You’ve had quite a long association with the Flying V, haven’t you?
“Well, my first experience on the big stage was with Gary Moore in ’91. When I came to the UK back then, I came with a Stratocaster with Lace Sensor pickups and I was playing through a Fender Twin.
“When I saw Gary’s live show and saw what he used and heard the sound that he was getting, I was like, ‘Man, I’ve got to rethink this thing. I’ve got to come up with something a bit more powerful...’ When I came home, I wanted to get a humbucker guitar, but I’ve never liked to have things the same as everybody else.
“There was a Flying V hanging up in the music store and I quite like to play on the upper register of the guitar sometimes, and when I played the Flying V the neck was just totally accessible from the lowest note to the highest note. It had a heavier sound than my Stratocaster did, too. Also, I was sold on the fact that Albert King had played one and it was like I was paying tribute to him.”
Was that the primary guitar that you used on the album?
“Well, to be honest with you, I used a variety of different things on the album. I live in Michigan and I flew [to LA] and only carried one guitar, a Les Paul Deluxe, because it has mini-humbuckers and it’s quite diverse – it can sound like humbuckers, but it can also sound like a heavy single-coil guitar. Other than that I used Joe’s guitars, so I used one of his 355s, one of his Flying Vs and I also used one of his Stratocasters.”
What about amplifiers?
“Well, Joe has an array of Dumble amplifiers. I used one of those on a couple of tracks, and other than that it was a cross between Tweed and [black-panel] Fender. I’ll give you an example: Blues Without You (For Paul) was played on Joe’s 355 and a Dumble – straight into the amp, I didn’t use any effects. On Roadhouse Blues I used my Deluxe Les Paul with a [Fulltone] OCD into a Tweed. So one or two of the tracks were cut with the OCD. That’s my choice for overdrive because it is not so saturated, but it penetrates and it’s got the right amount of bite for me.”
Let’s talk a little bit about songwriting. Where do you draw your inspiration from?
“Life events, real things that happened in life, but I try to make it relatable. During the pandemic I had a lot of time to think about things. I had been on the road for three or four years with no break. And when the pandemic came around, it actually saved my life because I had run myself down so low.

**ASSIGNMENT:** Pick up the interview above, in which a guitarist discusses the Flying V, recording gear and songwriting, and continue it from its final sentence.

**DATA FOR REVIEW:**
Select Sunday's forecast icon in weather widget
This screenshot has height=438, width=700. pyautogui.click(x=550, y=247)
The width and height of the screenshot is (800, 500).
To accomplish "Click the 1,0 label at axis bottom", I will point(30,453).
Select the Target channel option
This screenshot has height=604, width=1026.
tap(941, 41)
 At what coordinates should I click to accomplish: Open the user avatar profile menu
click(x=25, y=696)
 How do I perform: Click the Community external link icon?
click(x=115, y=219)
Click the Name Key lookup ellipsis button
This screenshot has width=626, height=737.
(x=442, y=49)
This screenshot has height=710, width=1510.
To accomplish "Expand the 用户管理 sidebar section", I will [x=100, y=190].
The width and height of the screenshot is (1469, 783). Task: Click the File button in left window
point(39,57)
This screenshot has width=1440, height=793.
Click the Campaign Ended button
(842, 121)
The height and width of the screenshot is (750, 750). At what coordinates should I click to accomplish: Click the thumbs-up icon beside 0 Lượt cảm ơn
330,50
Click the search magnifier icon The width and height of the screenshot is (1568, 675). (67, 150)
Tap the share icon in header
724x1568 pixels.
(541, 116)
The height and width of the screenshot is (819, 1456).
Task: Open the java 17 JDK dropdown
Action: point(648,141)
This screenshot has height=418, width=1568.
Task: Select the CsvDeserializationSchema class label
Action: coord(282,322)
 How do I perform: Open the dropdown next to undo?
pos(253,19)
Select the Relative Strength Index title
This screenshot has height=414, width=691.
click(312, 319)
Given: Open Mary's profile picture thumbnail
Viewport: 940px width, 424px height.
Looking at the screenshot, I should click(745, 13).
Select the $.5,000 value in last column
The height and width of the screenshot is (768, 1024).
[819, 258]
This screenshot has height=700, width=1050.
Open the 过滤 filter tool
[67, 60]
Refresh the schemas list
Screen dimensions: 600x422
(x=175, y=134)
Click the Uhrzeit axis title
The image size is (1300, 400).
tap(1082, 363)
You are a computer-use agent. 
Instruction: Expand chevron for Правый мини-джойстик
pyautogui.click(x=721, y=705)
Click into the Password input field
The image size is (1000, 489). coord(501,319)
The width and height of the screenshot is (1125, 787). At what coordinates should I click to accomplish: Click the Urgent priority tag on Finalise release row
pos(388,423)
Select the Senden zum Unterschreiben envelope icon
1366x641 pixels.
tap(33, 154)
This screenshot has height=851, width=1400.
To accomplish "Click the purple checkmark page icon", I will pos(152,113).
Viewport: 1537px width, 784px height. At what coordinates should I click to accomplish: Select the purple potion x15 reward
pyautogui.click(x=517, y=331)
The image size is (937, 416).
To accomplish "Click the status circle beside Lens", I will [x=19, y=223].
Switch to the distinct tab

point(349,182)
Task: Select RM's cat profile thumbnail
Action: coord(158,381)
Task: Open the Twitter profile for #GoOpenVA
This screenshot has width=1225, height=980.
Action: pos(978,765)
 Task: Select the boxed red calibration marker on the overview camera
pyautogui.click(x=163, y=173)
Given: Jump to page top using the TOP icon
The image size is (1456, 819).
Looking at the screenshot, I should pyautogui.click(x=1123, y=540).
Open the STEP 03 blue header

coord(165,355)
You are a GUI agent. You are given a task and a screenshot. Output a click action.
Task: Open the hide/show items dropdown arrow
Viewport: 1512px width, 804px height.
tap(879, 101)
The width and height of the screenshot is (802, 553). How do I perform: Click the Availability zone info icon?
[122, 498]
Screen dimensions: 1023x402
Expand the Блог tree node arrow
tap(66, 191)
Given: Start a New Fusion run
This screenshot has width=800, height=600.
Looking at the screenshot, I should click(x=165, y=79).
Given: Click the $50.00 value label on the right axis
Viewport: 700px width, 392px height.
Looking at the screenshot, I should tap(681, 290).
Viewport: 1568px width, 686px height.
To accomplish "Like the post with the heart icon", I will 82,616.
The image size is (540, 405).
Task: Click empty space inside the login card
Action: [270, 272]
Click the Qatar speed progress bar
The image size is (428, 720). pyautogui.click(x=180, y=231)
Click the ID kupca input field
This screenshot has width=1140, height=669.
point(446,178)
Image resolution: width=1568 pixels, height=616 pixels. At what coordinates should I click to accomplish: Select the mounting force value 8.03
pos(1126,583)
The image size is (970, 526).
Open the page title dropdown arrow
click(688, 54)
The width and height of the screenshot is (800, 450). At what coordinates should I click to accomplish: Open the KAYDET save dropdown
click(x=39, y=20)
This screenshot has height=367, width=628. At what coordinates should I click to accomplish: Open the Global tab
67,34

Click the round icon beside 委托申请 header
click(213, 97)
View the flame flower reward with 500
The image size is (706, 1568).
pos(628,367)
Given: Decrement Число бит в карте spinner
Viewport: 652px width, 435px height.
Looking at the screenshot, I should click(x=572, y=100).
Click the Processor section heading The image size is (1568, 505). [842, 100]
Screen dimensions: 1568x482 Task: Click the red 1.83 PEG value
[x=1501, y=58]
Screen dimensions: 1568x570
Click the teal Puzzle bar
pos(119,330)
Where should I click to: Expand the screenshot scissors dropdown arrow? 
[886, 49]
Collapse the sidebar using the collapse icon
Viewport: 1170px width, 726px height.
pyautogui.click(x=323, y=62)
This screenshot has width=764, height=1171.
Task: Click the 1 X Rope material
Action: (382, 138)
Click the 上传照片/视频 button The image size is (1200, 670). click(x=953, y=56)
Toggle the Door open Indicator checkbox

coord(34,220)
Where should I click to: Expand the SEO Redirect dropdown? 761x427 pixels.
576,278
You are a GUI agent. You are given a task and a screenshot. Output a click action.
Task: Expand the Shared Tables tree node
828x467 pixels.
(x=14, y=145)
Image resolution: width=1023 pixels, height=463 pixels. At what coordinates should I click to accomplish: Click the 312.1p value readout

**REPLY:**
“I was so tired from having to be out there all the time. So I took this downtime, I had a lot to think about. I had been thinking about these things forever, and I finally had a chance to get something on paper.”
What’s it like touring the new material?
“I’m having a ball. It’s really nice to have new material to play for the people. With this project, I finally got somebody to help me produce the music that I was writing. I feel endeared by it, you know?
“With that being said, it was not work at all. It wasn’t hard for me to do this. It’s just music that I hear in my head, you know? So it was really nice to have someone to help me produce it and finally make it come to life. That was a special thing for me.”
What’s Joe like to work with in the studio?
“I had never got a chance to spend a whole lot of time with Joe. We had met years and years ago, and I had probably met him three or four times before going to the studio but only brief encounters.
“I felt that maybe it would be a little bit more stiff than what it was, you know? Joe seems to be a kind of a no-nonsense type of guy and I’m a big bullshitter; I like to have fun, I like to joke around. But when we got into the studio it was one of the best times that I ever had.
“It was so easy. He was very graceful and he was not a tyrant. He didn’t try to say, ‘Well, you need to do this and you need to do that,’ he just kind of let me do my thing and tried to make me comfortable. I really enjoyed the session with him and, since then, I have had some time to spend with him socially and get to know him. I just love the guy, he’s a cool young man, and I love that, I really do.”
Blues Without You is out now via KTBA Records.